Uma coisa que supostamente é pra fazer repensar a nossa relação com a comida de repente está na MESMA lógica. Um fetiche, em caixas minúsculas, em lugar de refletirem a abundância, o localismo e a facilidade de cultivo que essas plantas teriam.

Barraca de feira ervas
Mais ervas frescas diferentes na feira: para chá

Recentemente tive a oportunidade de participar de uma oficina de PANC em uma faculdade de gastronomia, e foi um outro momento de pensar sobre a interpretação que damos aos ingredientes. Na oficina, um dos ingredientes apresentados era o genipapo, uma fruta nativa da América do Sul, muito usada para fazer sucos e licores principalmente nos estados do Nordeste. Quando colocado no fogo e em presença de proteína, o genipapo é um corante natural de cor azul, uma cor muito rara de se encontrar naturalmente. E por isso, ele tem sido muito valorizado como um ingrediente muito especial.

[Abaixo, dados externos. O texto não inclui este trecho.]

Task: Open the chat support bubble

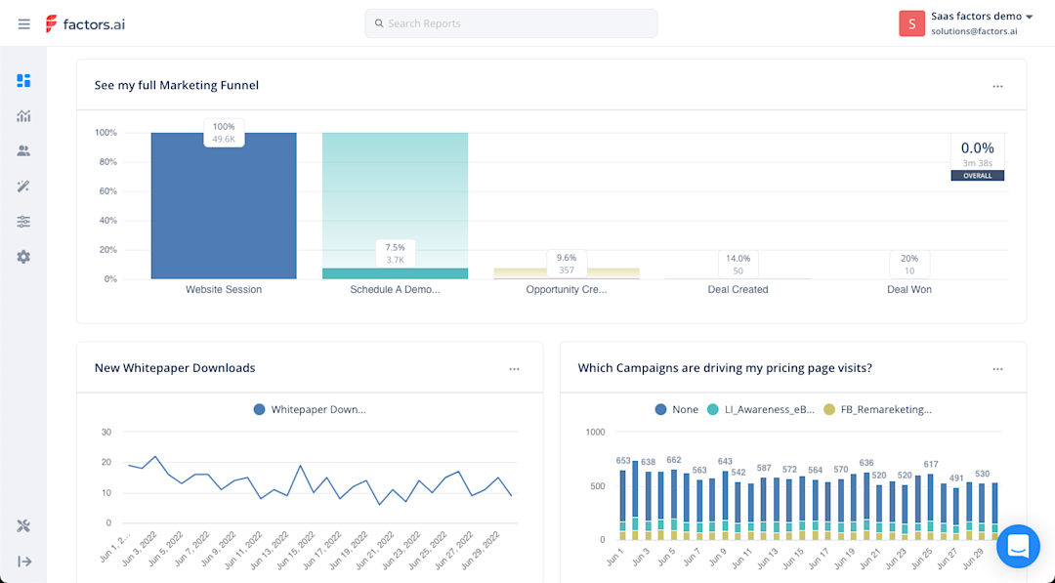Action: [1018, 546]
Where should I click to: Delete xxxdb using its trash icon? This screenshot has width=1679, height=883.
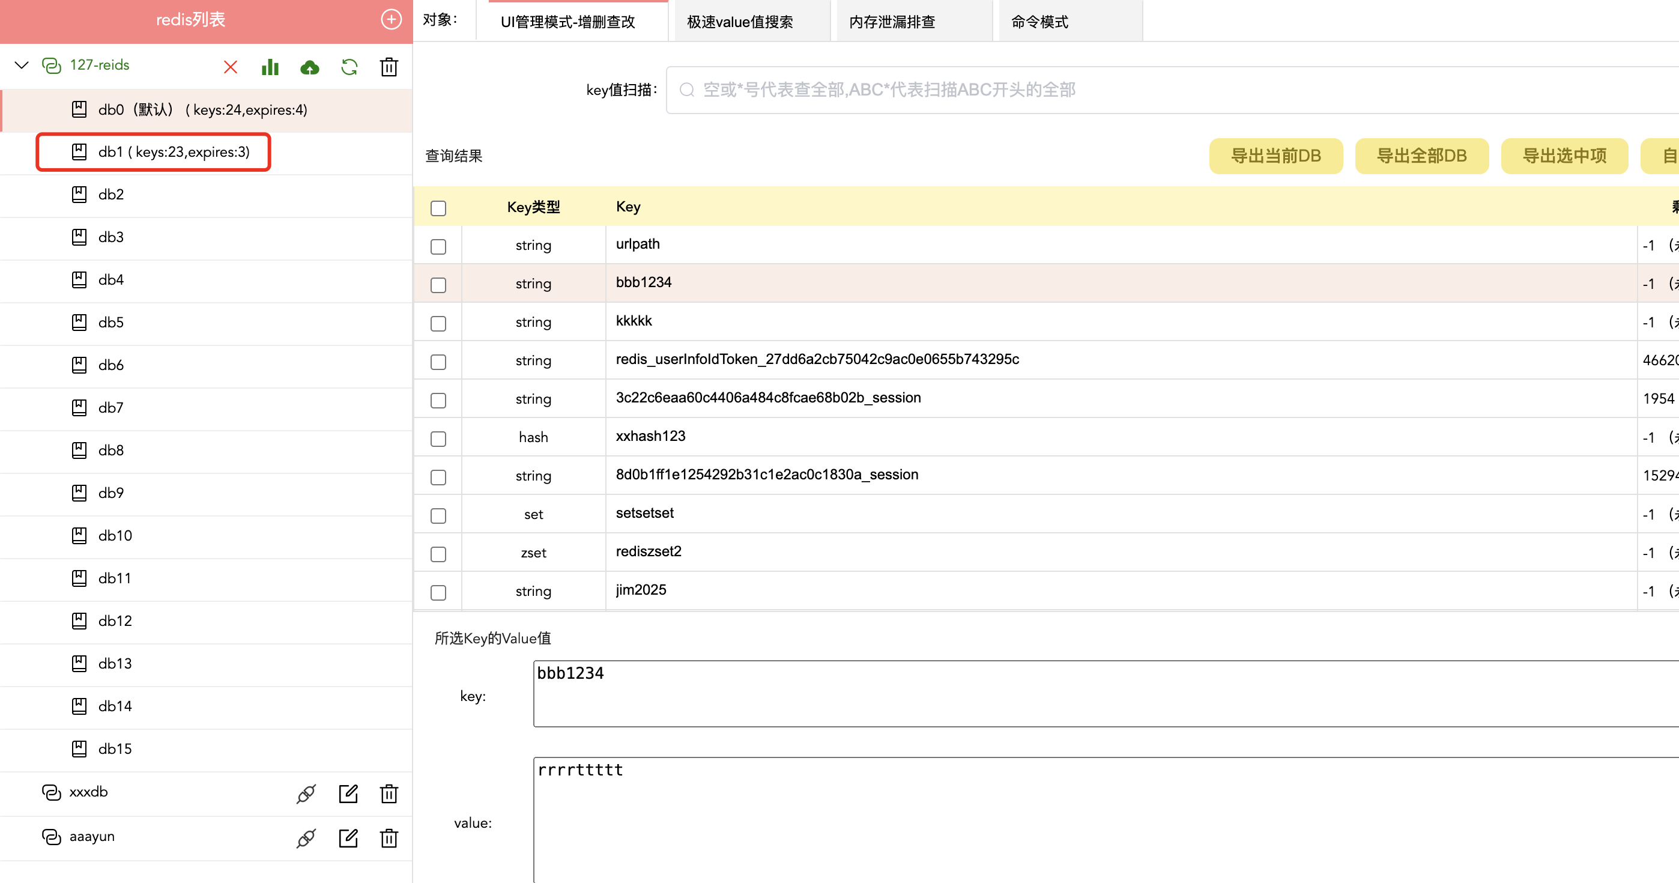pos(389,794)
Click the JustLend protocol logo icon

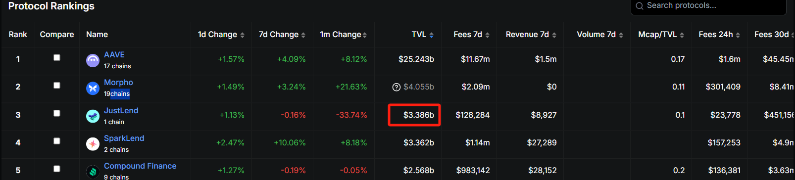[x=93, y=116]
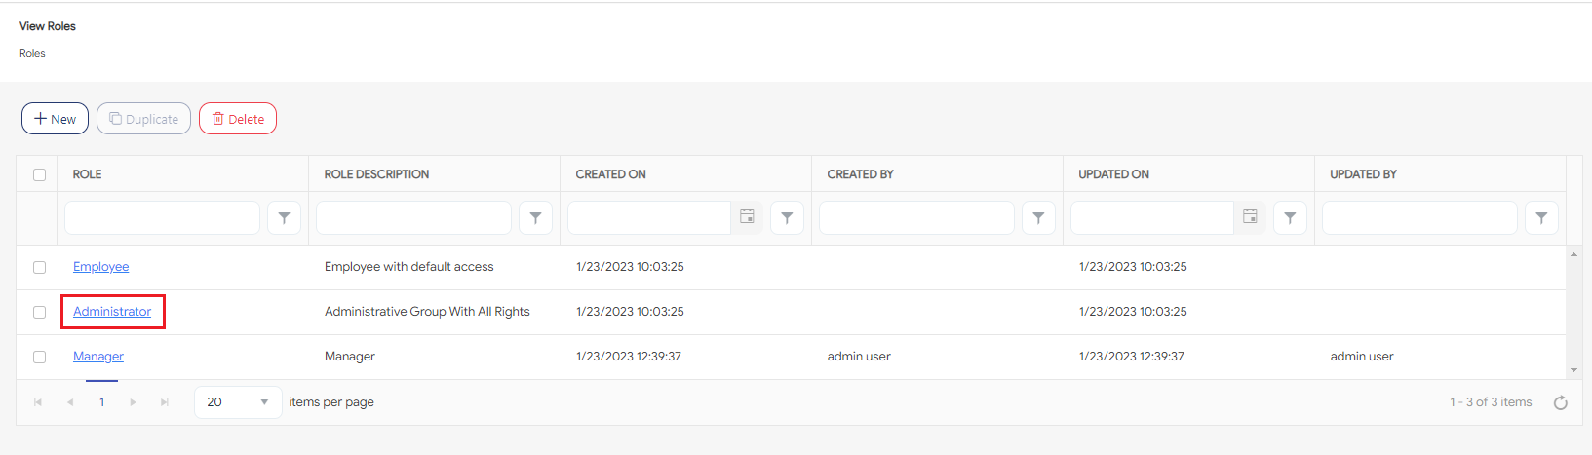The height and width of the screenshot is (455, 1592).
Task: Go to the next page arrow
Action: pyautogui.click(x=134, y=402)
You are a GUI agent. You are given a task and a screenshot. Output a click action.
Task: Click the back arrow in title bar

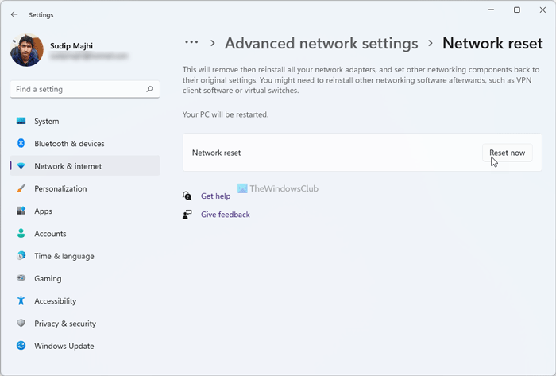tap(14, 14)

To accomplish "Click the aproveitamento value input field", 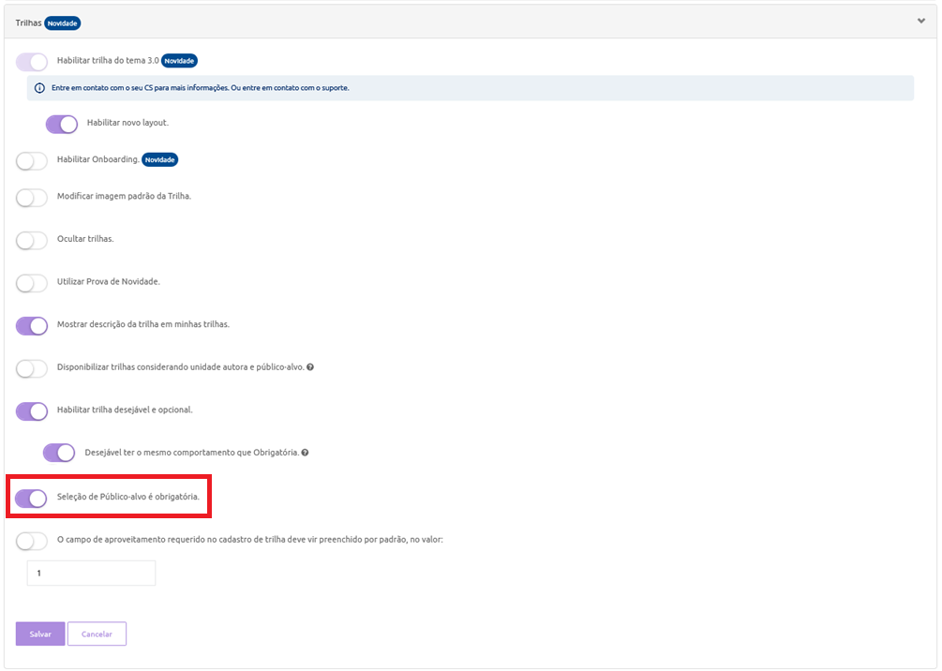I will click(x=91, y=573).
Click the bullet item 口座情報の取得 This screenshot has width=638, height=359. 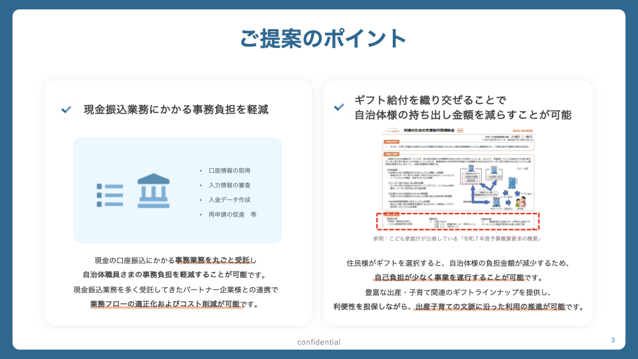(x=229, y=171)
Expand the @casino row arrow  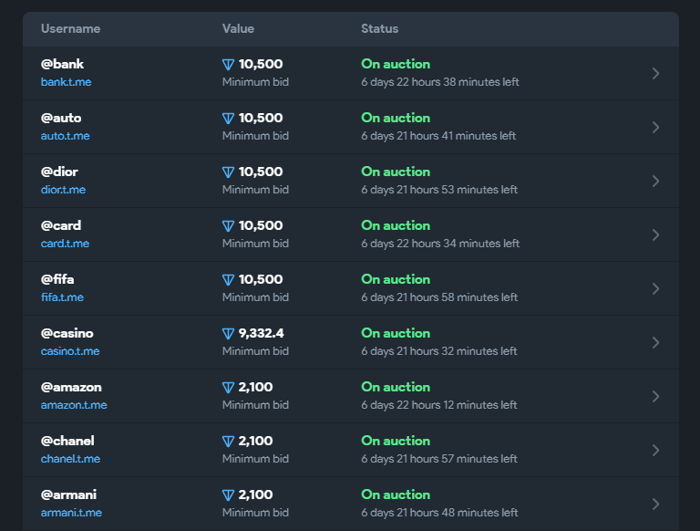click(655, 343)
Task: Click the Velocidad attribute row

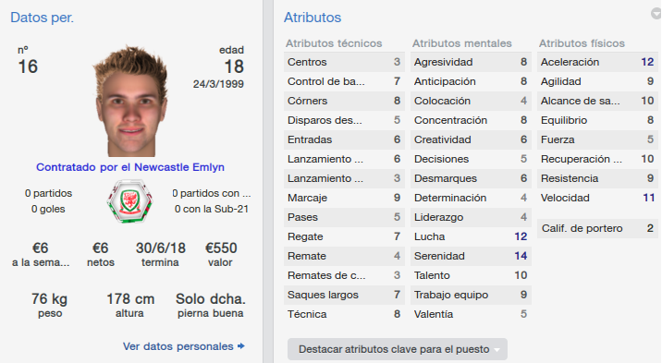Action: tap(597, 198)
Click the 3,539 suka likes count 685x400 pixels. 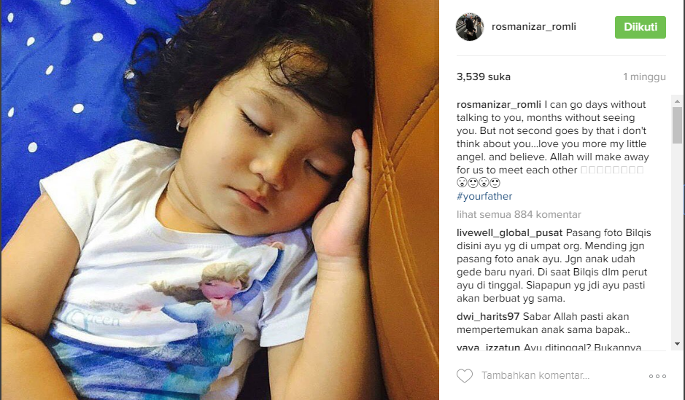pyautogui.click(x=483, y=77)
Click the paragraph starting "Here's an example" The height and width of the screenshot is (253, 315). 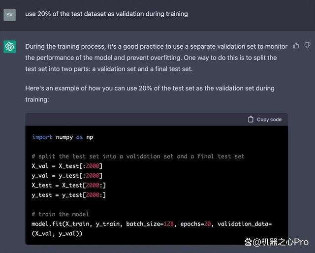(x=150, y=94)
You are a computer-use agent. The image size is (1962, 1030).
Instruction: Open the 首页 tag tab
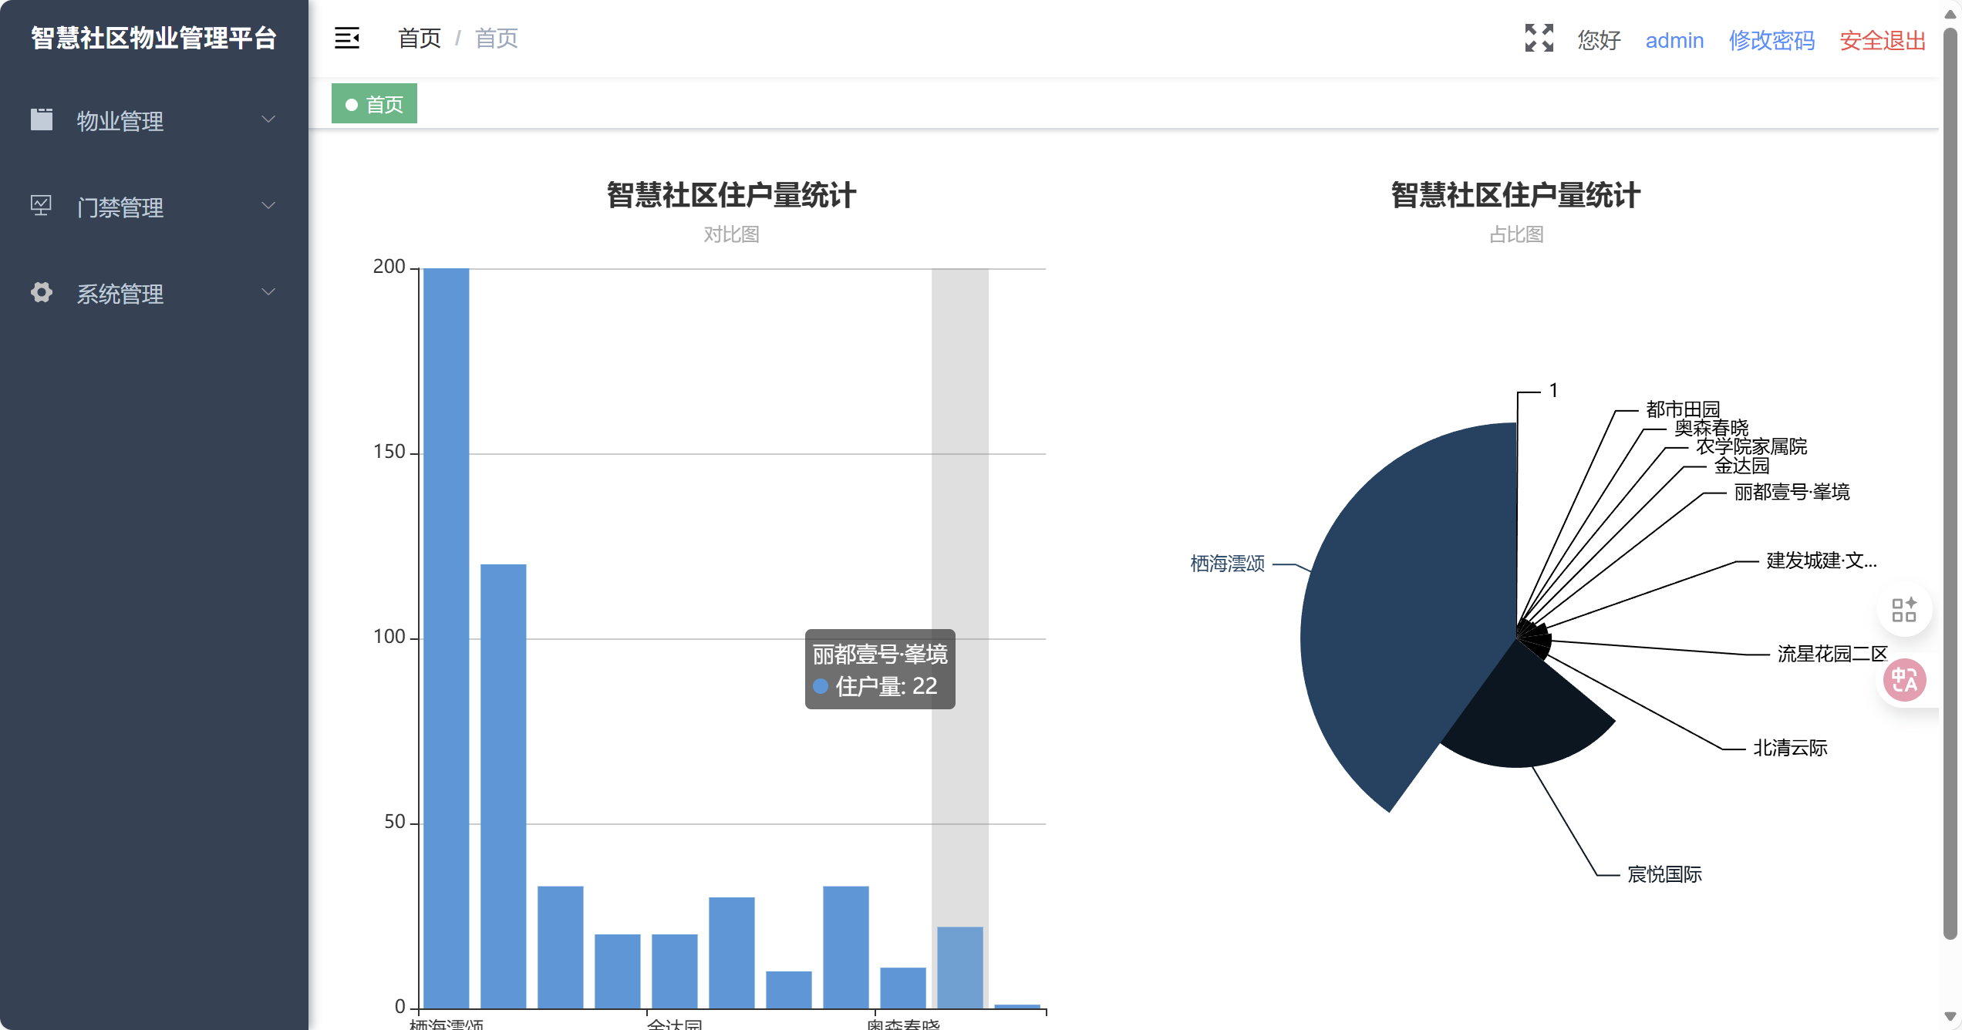[384, 104]
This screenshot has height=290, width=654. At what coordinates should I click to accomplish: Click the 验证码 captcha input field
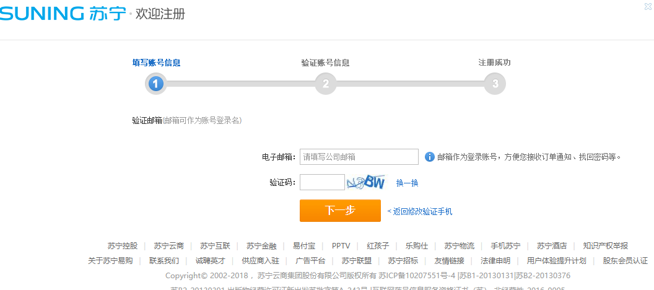pyautogui.click(x=322, y=182)
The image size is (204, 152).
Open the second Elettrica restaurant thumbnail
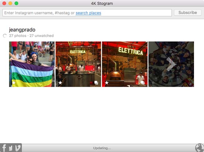point(78,62)
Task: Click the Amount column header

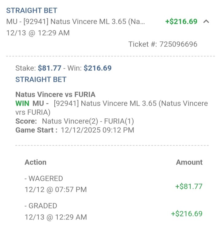Action: 189,162
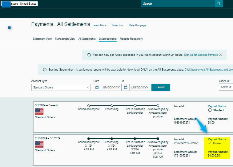Click the info icon beside Started status

[x=210, y=110]
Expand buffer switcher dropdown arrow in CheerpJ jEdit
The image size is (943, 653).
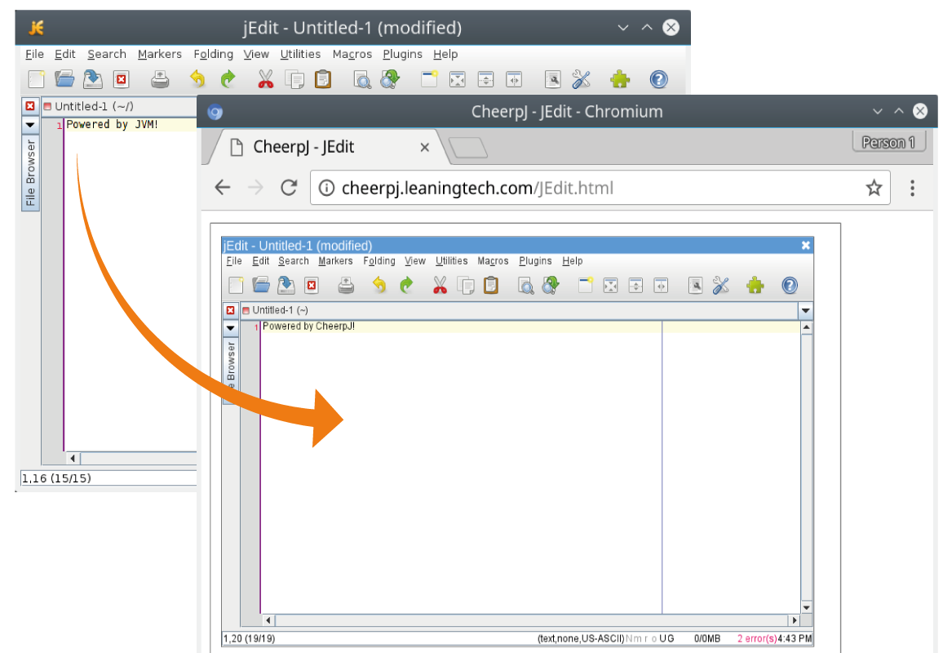pos(806,311)
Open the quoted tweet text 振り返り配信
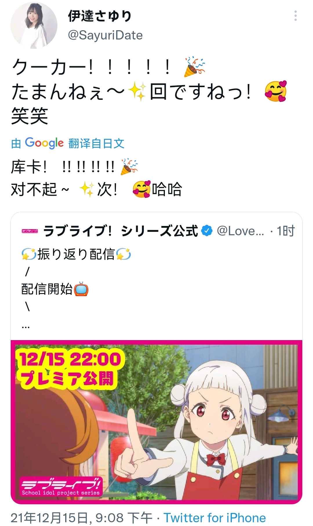The width and height of the screenshot is (313, 526). click(x=76, y=254)
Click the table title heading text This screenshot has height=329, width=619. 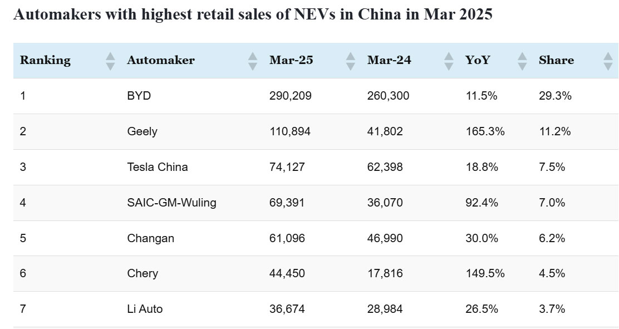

Na oficina, trabalhamos com genipapo produzindo bolo, brigadeiro e uma massa fresca recheada, todos azuis. A minha primeira pergunta, no entanto, foi “onde vocês conseguiram genipapo?”. A oficina acontecia no sul do país, no sudoeste paranaense fronteiriço com SC, local em que o genipapo não cresce — ele é uma fruta tropical, de calor, e aqui é uma zona temperada. A minha pergunta refletia sobre essa forma fetichizada que estabelecemos com os ingredientes. Que sentido há em exaltar um ingrediente que vai ser caro, raro, indisponível onde moro, tal e qual como qualquer coisa importada da Itália? Como posso me apropriar de fato de uma receita e colocá-la dentro da minha realidade? Como a história contada em uma receita pode fazer sentido pra mim?

O problema não é existirem receitas e técnicas com genipapo e elas serem ensinadas, mas é de insistirmos em um uso que não condiz com o contexto. Uma receita não é uma prescrição, mas uma história sendo contada: ela tem que servir a quem faz uso dela, à sua realidade ou ela nunca fará sentido. Conhecer várias receitas é entrar em contato com histórias diversas, mas não necessariamente todas as histórias nos tocam e dizem da nossa experiência. A minha pergunta, dado o contexto em que estávamos na oficina, era porque contar a história do genipapo e não outras histórias que são desse lugar?

É uma pergunta válida porque se não construímos uma crítica dos ingredientes e da forma como a gente se relaciona com eles, corremos o risco de apenas criar novos fetiches e jeitos prescritivos do que é a boa cozinha e, assim, perdemos a riqueza que existe na multiplicidade de elementos e jeitos de experimentar a vida.

Quando escrevo, no fundo, eu falo de um lugar muito específico, dum interiorzão onde eu realmente tô falando de mato, de coisa que cresce à rodo, e de coisa que só tem aqui. Que eu frequentemente ganho de graça, colho no quintal dos outros, leio na paisagem urbana, coisas assim.

Acho que é importante registrar e multiplicar esses achados, o modo de fazer e de cultivar porque é claro que é possível compartilhar memórias e existirem achados comuns com outras pessoas e outros lugares. O lugar do qual eu falo provavelmente não é possível de se repetir numa cidade grande, mas serve de inspiração, informação e principalmente, de convite pra experimentação e pra fazer suas próprias descobertas. Nunca deveria ser lido como uma prescrição do estilo você precisa provar isso.

Não deveríamos fetichizar nenhuma PANC. O principal é desenvolver um olhar pra enxergar variedade e a abundância que é própria de cada lugar. Também é bom estar atento de que ninguém está inventando a roda ao falar dessas plantas consideradas não-convencionais. Existem espécies comestíveis novas sendo descobertas? Algumas sim. Mas majoritariamente nós estamos falando de resgate de coisas que nós conhecíamos no passado, que alguns grupos faziam uso costumeiro, e que acabou esquecido pela desvalorização imposta pela uniformização alimentar que o capital promove. Não caia na ilusão de achar que PANC é só sobre provar novos sabores e a gourmetização da vida cotidiana, nem que sejam itens exóticos ou diferenciados. Se eles estiverem sendo oferecidos dessa forma pra você, pare e reflita: exotismo pra justificar preço é só mais do mesmo, então infelizmente tem algo errado nisso aí.